My recent favorites are the Country Homes website (for our house project), the E-heads database (which has everything you wanna know about the E-heads, more than Wikipedia can ever hope to offer – from Ely's letters to a list of all the gigs they've ever had and I mean all), and this site that sells contracts and gives free summaries that already discuss what you can expect to find in the actual contract . The beauty of this site is, if you're a (pretentious, scheming) lawyer it'll be easy peasy to draft the full-length contract on the basis alone of the summaries, and while you're at it muddle up the thing with so much legalese that even a fellow lawyer will not be able to understand it even after five readings, and not to mention stack up all the onerous obligations on the other contracting party, to boot. (Such a lawyer thing to do.) It's ideal for slacker lawyers like myself.

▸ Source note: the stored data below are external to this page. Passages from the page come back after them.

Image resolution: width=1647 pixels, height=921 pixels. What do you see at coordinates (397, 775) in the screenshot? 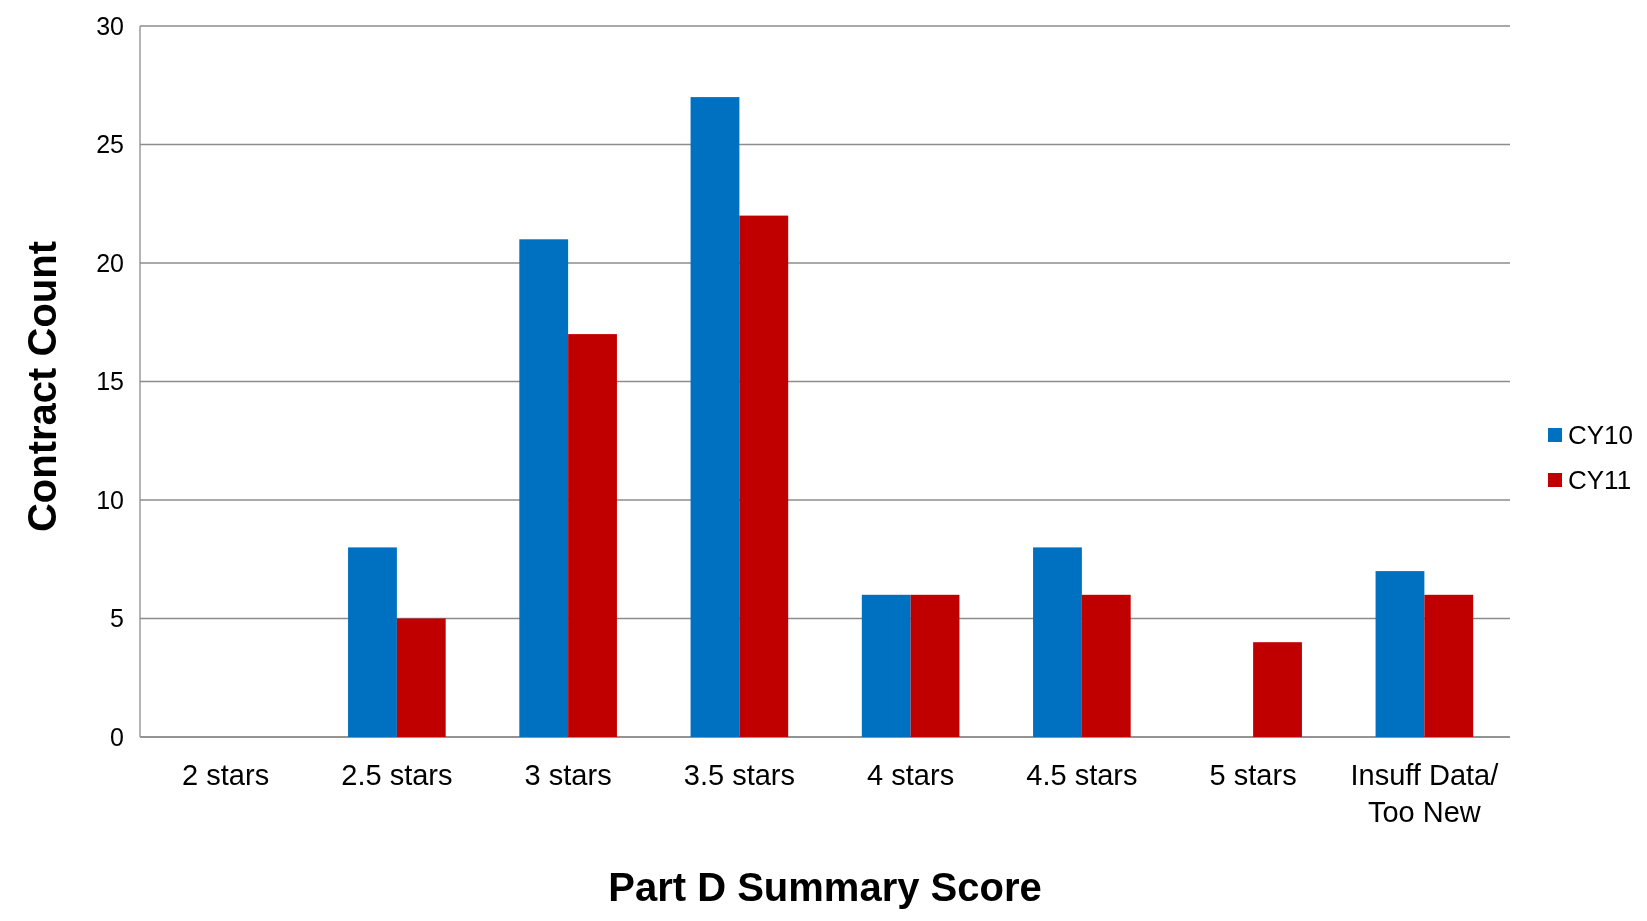
I see `x-tick-label: 2.5 stars` at bounding box center [397, 775]. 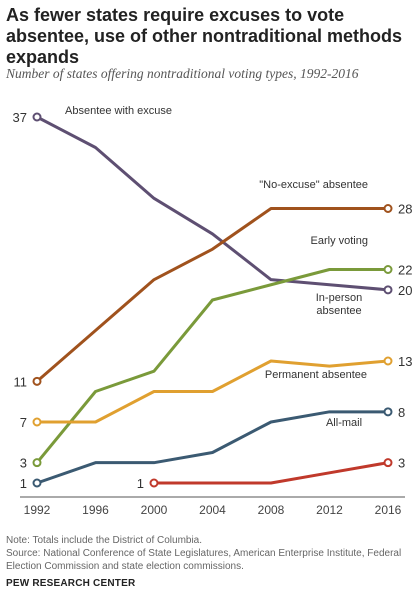 What do you see at coordinates (118, 111) in the screenshot?
I see `series-name-label: Absentee with excuse` at bounding box center [118, 111].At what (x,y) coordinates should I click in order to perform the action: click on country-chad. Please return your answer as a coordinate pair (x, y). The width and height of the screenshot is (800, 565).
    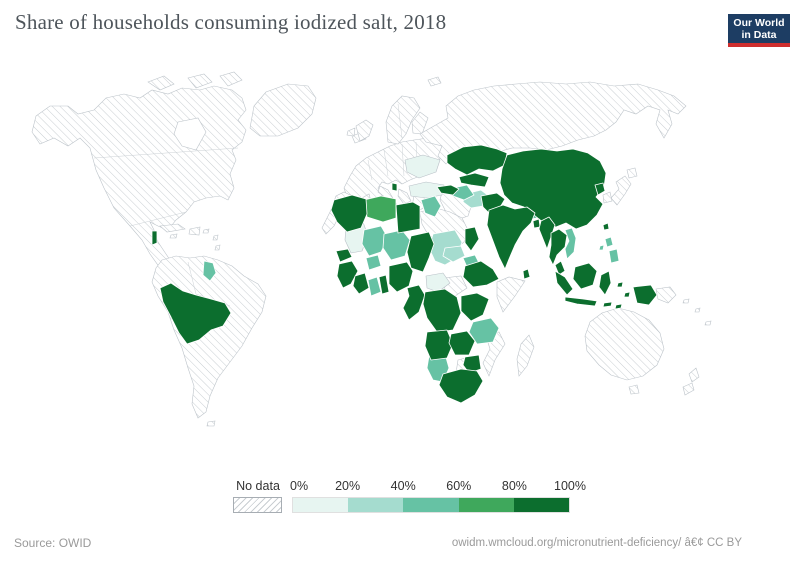
    Looking at the image, I should click on (420, 252).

6.You manage to stay in touch with family and friends if not thru email or phone then thru this blog (hi, Kaye!). It brings me joy and pride that I got to see a lot of Phoebe recently since she's helping us out with our little house project (I'm so user-friendly hahaha), that Regie and I managed to have lunch with Babette before she flew off to the States (right after we closed the house deal with the contractors she referred), that Dex and Beavis came over to visit me and Pau in our office and we exchange emails and texts on Twilight and hot air balloon festival in Clark and stuff, that the dinner with the QT boys pushed thru and it was long and raucous as expected (and we planned to go to the E-heads concert together), that Liz and Rommel texted as soon as their babies (born a week apart) came out, that even continent-hopping-and-soon-to-be-London-librarian-and-socialist Didoy has stayed in touch, and that when I text or email my other old friends from MWC they still know who I am (hahaha).

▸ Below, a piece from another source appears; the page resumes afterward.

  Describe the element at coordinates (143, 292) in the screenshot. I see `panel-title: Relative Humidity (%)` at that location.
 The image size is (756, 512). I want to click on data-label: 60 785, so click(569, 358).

Thom deserves a special mention apart from the rest bcoz it is he who emails and calls me on a daily basis and drops by the house too at night or on weekends to bring me my Readers' Digest that still gets delivered in MWC or give me some forms to sign to sell my stocks and stuff. Altho for the most part he just gets in touch to badger me with work-related questions that he now has to deal with since he got stuck with some of my work in MWC hahaha. (I need to start charging him consultancy fees soon...)



7.You read the exceptional books before they are turned into so-so movies. I have this Catch 22 issue with book/movie tie-ins. If a movie is turned into a movie I'd want to see it coz then I figure the story must be that good, but I'm also worried that the movie might turn out disappointing bcoz I know deep down it can never be as good as the book (Twilight is a prime and recent example). So then I end up not reading the book nor watching the film version at all. (Which is why I missed The Kite Runner, Marley and Me, etc.)

What I really want in my life is to find books that I rave about and after a few months or years find it turned into big-budget Hollywood productions (like The Reader, Bee Season, If Only It Were True, etc). So then I can be smug and pretend to know all about the movie before the DVD is even out in Quiapo. Hahaha. Hence, as a way to address my dilemma, I subscribed to the mailing list of Fully Booked and Powerbooks. (MoA is one of the few malls I know that has both stores under its roof.) Every week or so I treat myself to the latest from Alice Sebold, or the Joan Didion bestseller that I missed out on, or Griffin and Sabine which I heard of from Babette. Among the more notable books I've recently read are Ricky Lee's Para Kay B and Anita Shreve's The Last Time They Met, both good stories but with strange endings that somehow disturbed and turned me off.



On particularly uneventful days I am tempted to join Fully Booked's Book Geek of the Month contest just for something to do. But I don't know. It's bad enough to be a geek for one day, but to be The Geek of The Month?

It sounds altogether too desperate and is probably joined in only by people who need to get a life.

I'd like to think I'm not (yet) in that category.